Pescina ricorda Giuseppe Buccella
Epigrafe all’uomo che “salvò” casa Mazzarino. Convegni dedicati al cardinale
PESCINA. Un’epigrafe per ricordare Giuseppe Buccella, il giornalista che promosse un’intensa campagna di sensibilizzazione affinché fosse ricostruita la casa del cardinale Mazzarino, oggi sede del museo dedicato all’illustre cittadino pescinese che fu primo ministro di Luigi XIV, detto il Re Sole. L’appuntamento è per sabato, alle 10, nella Casa-museo Mazzarino. Tutto ebbe iniziò nel novembre del 1969, quando, sul settimanale “Realtà politica”, diretto allora da Alcide Cotturone, apparve un articolo a firma del giornalista Giuseppe Buccella, di Ortona dei Marsi, in cui si denunciava il grave stato di quella che fu la dimora dei Mazzarino, distrutta dal terremoto del 1915. L’articolo per caso fu letto dall’ingegnere italo-francese Gervais Rancilio, che si prodigò per reperire la somma necessaria alla ricostruzione del fabbricato, circa 80 milioni di lire, tra gli emigrati italiani in Francia. Nel 1970, l’allora ministro dell’economia Valery Giscard d’Estaing autorizzò il trasferimento dei fondi necessari ai lavori, grazie anche all’impegno di Madeleine Laurien Portemer, direttrice della Biblioteca mazzariniana di Parigi. Due anni dopo venne posta la prima pietra in presenza del rappresentante dell’ambasciatore di Francia, del sottosegretario agli Interni, Nello Mariani, e dello stesso ingegner Rancilio.
Presenzieranno all’evento Mirko Zauri, sindaco di Pescina; Emanuele Imprudente, vicepresidente della Regione; Mario Quaglieri, consigliere regionale; Gianluca Alfonsi, consigliere provinciale; Vero Fazio, generale di divisione; Franco Francesco Zazzara, presidente del direttivo Mazzarino; Giuseppe Buccella, sindaco di Ortona dei Marsi e nipote del giornalista scomparso; i rappresentanti amministrativi del territorio.

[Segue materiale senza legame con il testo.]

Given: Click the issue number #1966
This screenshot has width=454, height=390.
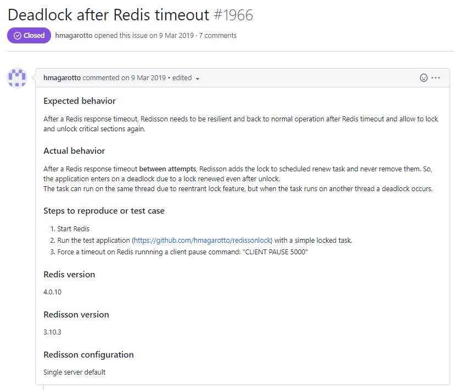Looking at the screenshot, I should [233, 14].

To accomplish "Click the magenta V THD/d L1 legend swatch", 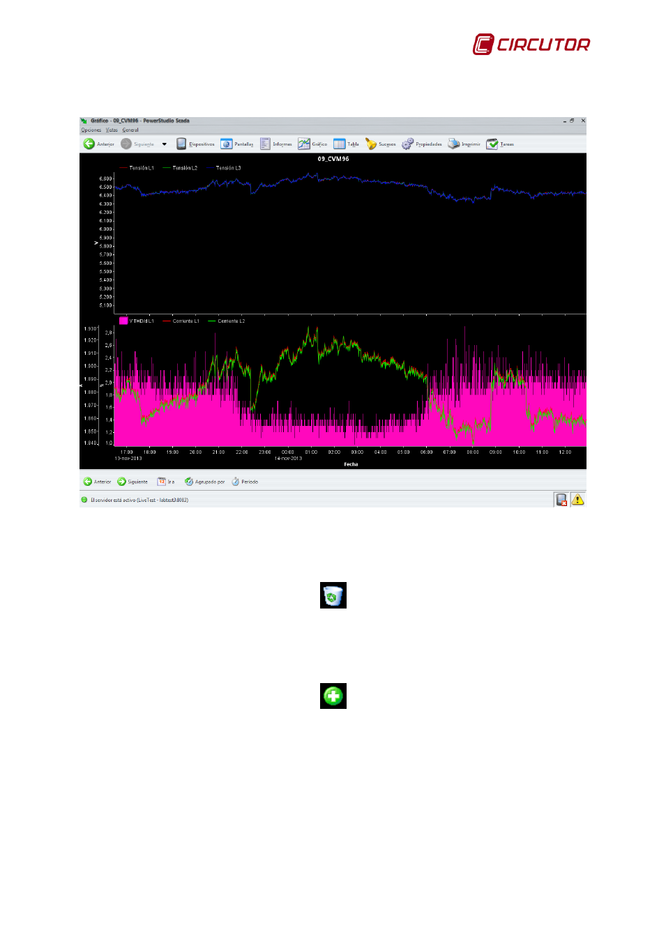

Introdurrà la cerimonia la giornalista Alina Di Mattia. Seguiranno due interessanti incontri culturali all’interno della sala museo dal titolo “Giulio Raimondo Mazzarino - I primi anni” e “Mazzarino soldato nella guerra dei Trent’Anni”, tenuti da Franco Francesco Zazzara e dal generale Vero Fazio. Moderatore Gaetano Lolli. (n.m.)